Value types can also be on the hosted stack, although this is not necessary. This happens when they are a reference type of members. If we allow the address of a reference type internal member to be obtained, the local pointer is not suitable because the positions of these members need to be tracked. One solution is to simply ban the function. This language will certainly become more simple, but both the language will become more weak -, for example, we will not be able to traverse the CLI array through the address value of the elements, because the CLI array is a reference type, the elements within it Located on the hosted stack. Does not provide such functions means that the CLI array will not be available to Iterator mode and generic algorithm in the standard template library (STL). This is unacceptable for a C programmer.
Support Get The address of the value type that may be located in the hosted stack also needs to introduce a tracking pointer, which is called the Tracking Interior Pointer. In addition, we also support the concept of tracking reference - it has an alias semantic similar to local reference, but it will be transparently updated by the CLI when necessary. Finally, we also support the concept of a Pinning Pointer, which prevents the garbage collector from moving the objects to be referenced within the scope of the pointer. These new symbols and complex indirect types thereof are produced after we have repeatedly learned and understand the hosted stack. In the face of short-lived hosted reactors, we need some kind of way to understand and use them, we believe that these additional indirect types can give you a lot of help. We will discuss them in detail in the future column articles.
We show a layer of mapping on the underlying CLI implementation model to the second design level selected for a CLI language.

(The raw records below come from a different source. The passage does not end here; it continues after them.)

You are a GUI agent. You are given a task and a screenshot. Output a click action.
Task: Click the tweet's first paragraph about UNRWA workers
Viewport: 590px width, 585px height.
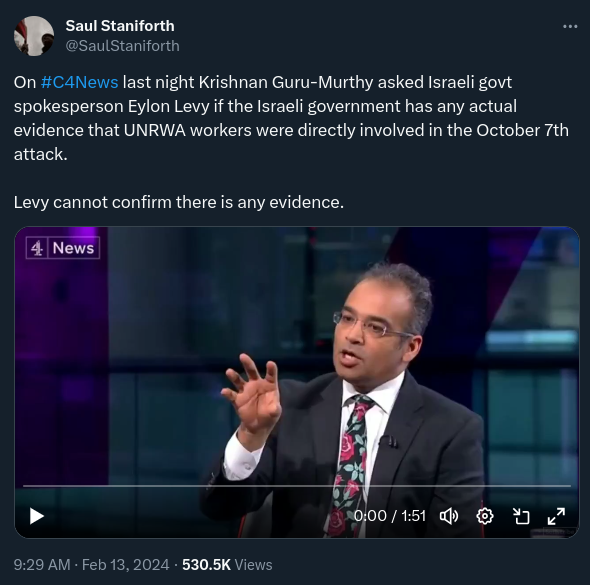tap(291, 118)
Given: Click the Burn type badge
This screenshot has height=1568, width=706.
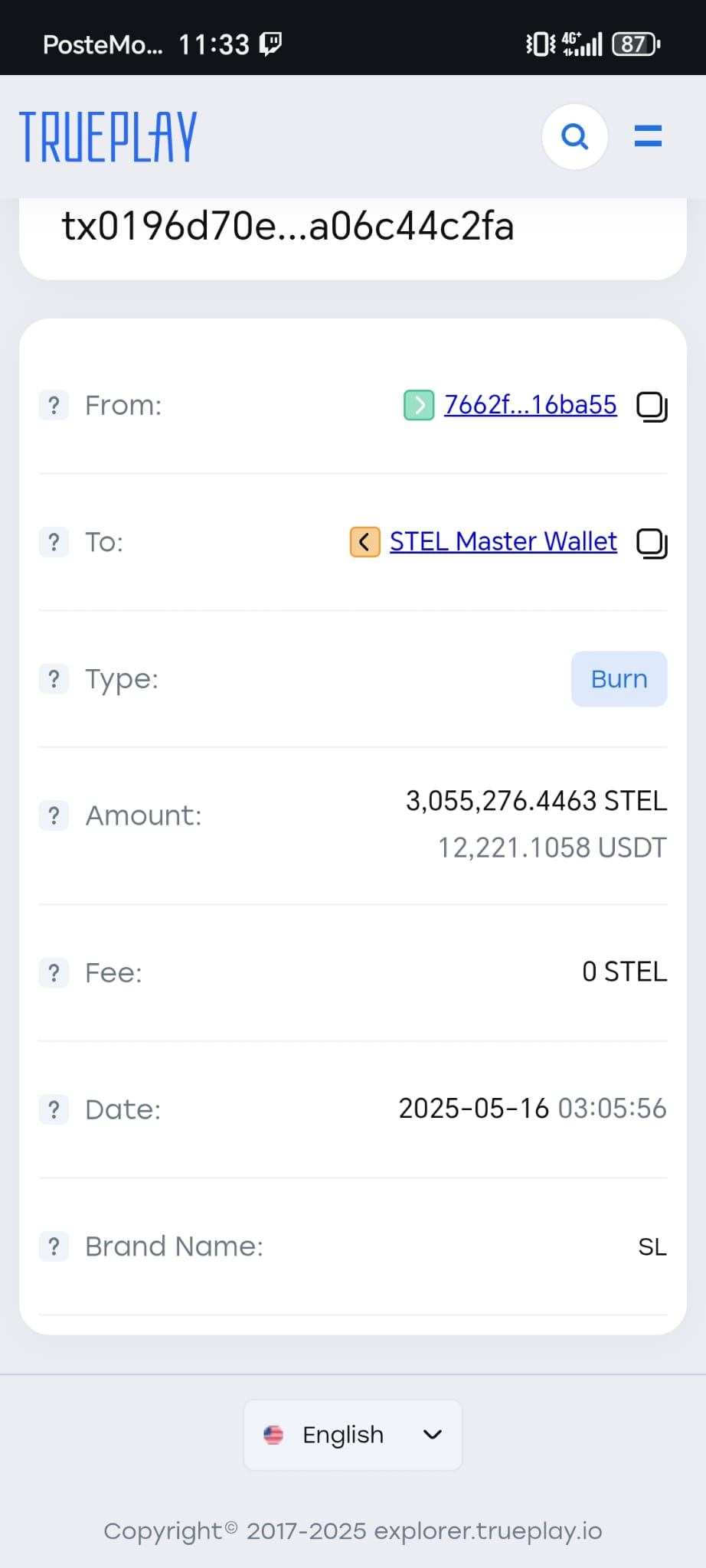Looking at the screenshot, I should tap(619, 679).
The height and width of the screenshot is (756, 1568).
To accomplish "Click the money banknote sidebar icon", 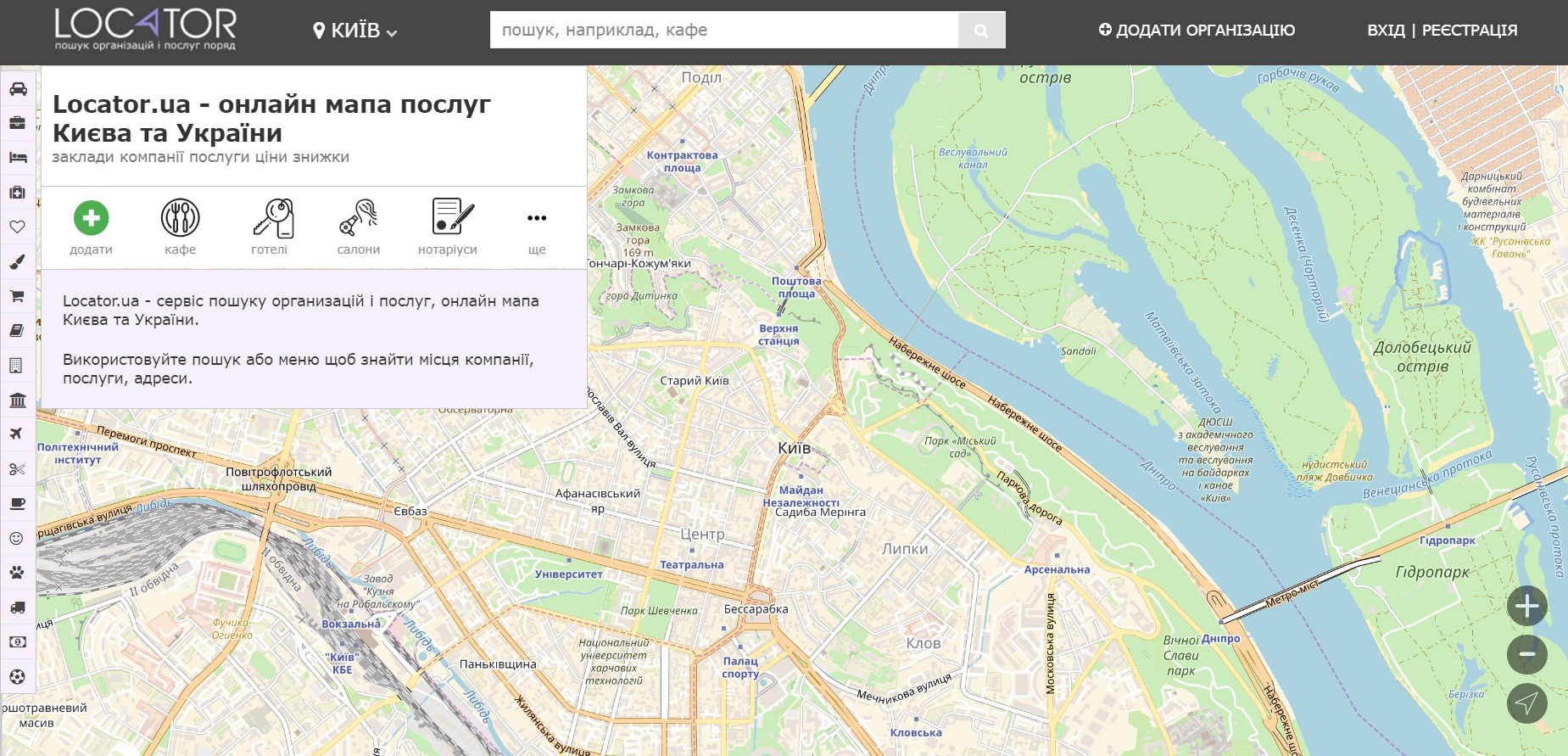I will 17,642.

What kind of mapping options depends on what kind of programs and programmer models are positioned in the programming language. When you choose a CLI language to program, you are actually choosing a programmer model. Our positioning of C / CLI programmers is those system programmers who have experienced deeper. These programmers usually provide basic constructors and critical applications for high-level commercial logic. At this time she must It is necessary to consider the scalability and performance of the system at the same time, so there must be a system-level perspective on the underlying CLI.

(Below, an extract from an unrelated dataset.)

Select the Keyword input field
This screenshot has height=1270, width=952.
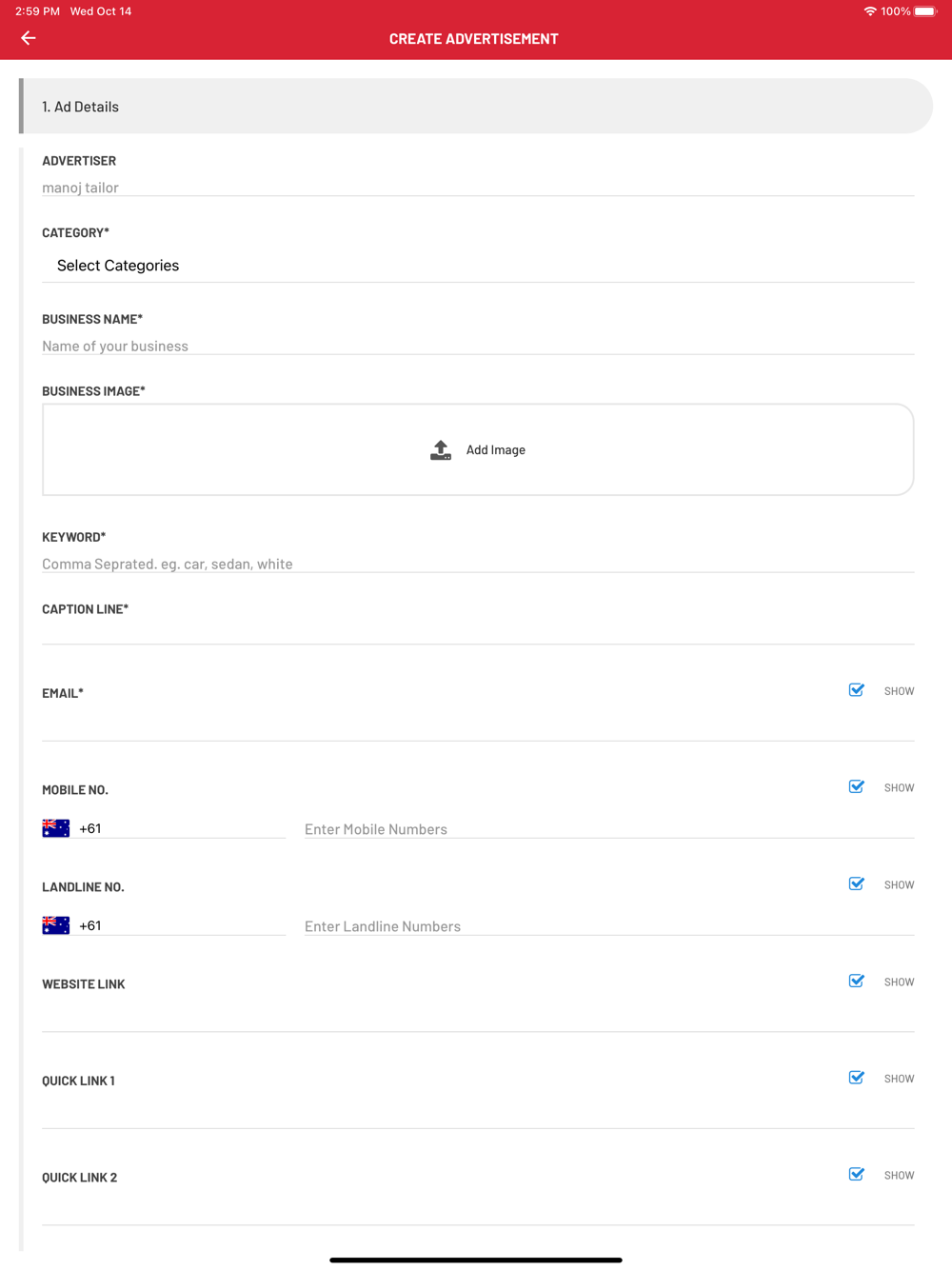[x=478, y=564]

The third point of learning C / CLI is to learn the features directly provided by non-CLI itself. This is also a design choice to face to each door-oriented language, and an embodiment of mutual distinguishing between various CLI languages.
For example, the CLI itself does not support multiple types of inheritance (MCI), but only supports multi-interface inheritance and single-class inheritance. However, the Eiffel language has chosen multiple types of inheritance that supports the source code level when designing the CLI implementation. This requires a smart, even complex design to map the source code level inheritance to the single-class inheritance model of the underlying CLI. The Eiffel language designer thinks that this map is a positive element for the Eiffel programmers on the CLI platform.

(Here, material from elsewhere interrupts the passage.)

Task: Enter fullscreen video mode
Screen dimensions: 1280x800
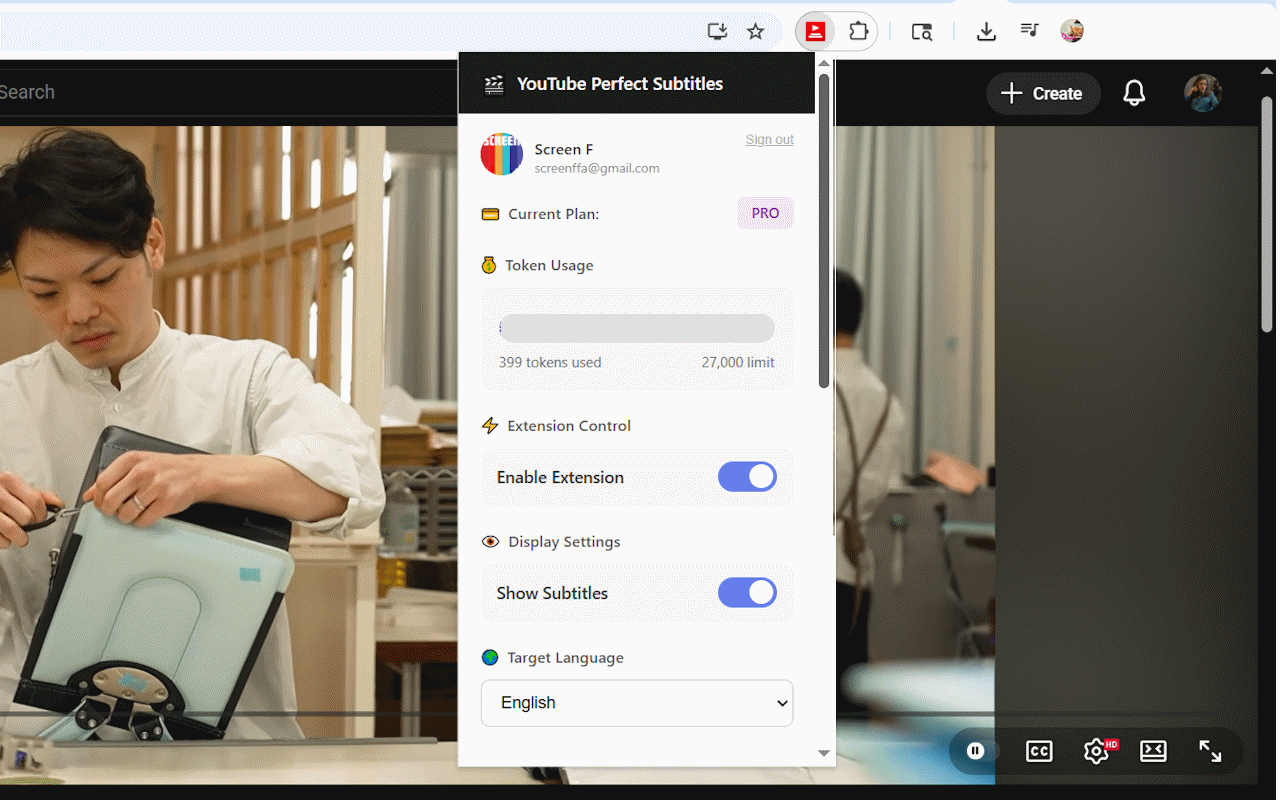Action: 1210,751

On the third design level of this C / CLI, we did not use multiple types of inheritance programs. One reason is that we can't convince any simple or elegant places that have a multi-interface inheritance model. We don't have enough experience to determine which solution is absolutely excellent, but my intuition tells me that multiple inheritance (MCI) is a dead end. Our main concern at this design level is to provide some additional solutions for those where the CLI itself is lacking, and we are mainly concentrated in the following three aspects:
1. An automated solution is provided for some CLI to provide an automated solution, such as a Deterministic Finalization, and a rare resource release.
2. Provide some special class member functions, such as copy constructors and copy assignments, and the operator supported by the CLI, provide some extended support for some operators, for example, to support function objects (Function Object) The Call Operator () "of the design mode.
3. Providing a static parameterization mechanism to support a standard template library (STL) for the CLI type, because the generic mechanism in the CLI is not enough for contemporary parameterization design - although we also Support them.
The above points will have related discussions in our series columns. In particular, we will explain the templates and generic mechanisms in C / CLI in detail.
The fourth design level of C / CLI is that it selects "Integrated" rather than "replace" strategy, which is unique to C and some languages, and some other languages do not do this, such as Visual Basic is taken. "Replace" strategy. A legal C program can be compiled smoothly through C / CLI and can run normally. We think this is a basic requirement for our programmers. Talking about the fourth design level of C / CLI, what does this mean? It indicates that we have an in-depth integration of C / CLI language specification and ISO-C . For example, in addition to our extended support set makes it applicable to unified CLI type systems, the standard conversion set of expression evaluations is the same as that of the overload function and ISO-C . When we introduce templates and multi-inheritance mechanisms, we also applied the same extension strategy. These are some abstract parts in language, and in some extent we have made their behavior more intuitive, eliminating the need for programmers in depth algorithm details. But we will still spend the pen in the series column to pay attention to some major changes, such as processing of literal strings.
In the future version of C / CLI, we want to provide a more seamless integration for local types and CLI types. In the current implementation, there are still many barriers that cannot span. For example, we can't declare a local instance object in a CLI class; in contrast, we must declare a pointer to that local object, then process it in the CLI class constructor / destructor pair Memory allocation and release. We hope to handle them in the future. Similarly, if you can easily write the following code, it is better:
N ^ n = gcnew n;
R * pn = new r;
An a local class is transparently placed in the hosted stack of garbage collection control, and a CLI reference type is transparently placed in the local heap and makes them operating normally. These are some of our ideas and vision for the future of C / CLI. As these ideas, we will also discuss them in our columns.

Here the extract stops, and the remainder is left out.